Richard Sims has revised and published a thesis he wrote years ago that fills a gap in the historiography about French policy towards Japan in the nineteenth century. This book offers a chronological assessment of the most important issues in Franco-Japanese relations during that time, covering the establishment and enforcement of France's treaty relations with Japan, the diplomacy of Leon Roches during the final years of the Tokugawa bakufu, French influence during the early Meiji period, and the waning of French influence as Japanese foreign policy became more assertive. The book ends with an assessment of France's contributions to Japan's modernization.

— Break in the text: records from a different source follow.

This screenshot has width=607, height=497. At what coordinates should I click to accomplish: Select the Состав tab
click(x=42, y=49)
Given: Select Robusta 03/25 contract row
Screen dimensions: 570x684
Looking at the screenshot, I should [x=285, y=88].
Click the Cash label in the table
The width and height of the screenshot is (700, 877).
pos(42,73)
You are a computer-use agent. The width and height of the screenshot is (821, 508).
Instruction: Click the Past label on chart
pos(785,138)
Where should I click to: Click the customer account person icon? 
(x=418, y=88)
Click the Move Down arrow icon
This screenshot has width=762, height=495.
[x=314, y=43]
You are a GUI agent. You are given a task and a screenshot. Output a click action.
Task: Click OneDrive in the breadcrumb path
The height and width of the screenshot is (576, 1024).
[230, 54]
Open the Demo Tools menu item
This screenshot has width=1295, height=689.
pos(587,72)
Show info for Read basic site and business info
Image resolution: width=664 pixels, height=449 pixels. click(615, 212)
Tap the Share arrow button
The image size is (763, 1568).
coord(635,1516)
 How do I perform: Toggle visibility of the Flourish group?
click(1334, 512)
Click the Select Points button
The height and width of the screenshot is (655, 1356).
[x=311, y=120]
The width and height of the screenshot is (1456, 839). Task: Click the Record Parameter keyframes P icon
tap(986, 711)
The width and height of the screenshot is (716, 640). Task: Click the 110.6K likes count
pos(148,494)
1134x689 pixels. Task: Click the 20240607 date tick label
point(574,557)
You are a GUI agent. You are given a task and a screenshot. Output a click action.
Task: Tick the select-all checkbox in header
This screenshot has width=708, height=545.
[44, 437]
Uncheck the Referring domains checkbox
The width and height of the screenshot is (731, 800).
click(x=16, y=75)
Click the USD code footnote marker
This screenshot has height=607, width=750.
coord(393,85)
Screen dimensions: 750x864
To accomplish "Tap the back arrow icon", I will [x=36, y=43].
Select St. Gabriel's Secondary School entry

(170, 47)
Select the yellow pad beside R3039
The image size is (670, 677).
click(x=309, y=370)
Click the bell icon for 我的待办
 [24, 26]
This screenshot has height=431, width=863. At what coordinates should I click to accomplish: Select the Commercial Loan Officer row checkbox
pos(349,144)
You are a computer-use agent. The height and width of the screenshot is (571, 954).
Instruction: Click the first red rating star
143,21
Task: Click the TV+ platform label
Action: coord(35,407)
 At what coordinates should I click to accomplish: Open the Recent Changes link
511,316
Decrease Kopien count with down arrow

Sims offers a number of bleak conclusions that focus on France's policy failures. He argues that French policy contributed so little to the "opening" of Japan that "[h]ad France alone been concerned, Japan would have remained in seclusion for many years to come" (p. 22). French policy tended toward caution, alignment with British policy and avoidance of positive initiatives. France became involved in Japan for reasons of prestige-to maintain parity with Britain-rather than to promote trade or missionary activities, and the French government's preoccupation with affairs in Europe kept Japan a low priority for France. Sims fills his account of the various initiatives abandoned or left unpursued by the French with "could have beens" and "what ifs," especially in the chapters that deal with the early Meiji period, and the cumulative effect leaves little room for doubt about French aloofness toward Japan. If anything, Sims may be guilty of understatement when he concludes that, in French policy toward Japan, "a great opportunity was lost through lack of imagination" (p. 303).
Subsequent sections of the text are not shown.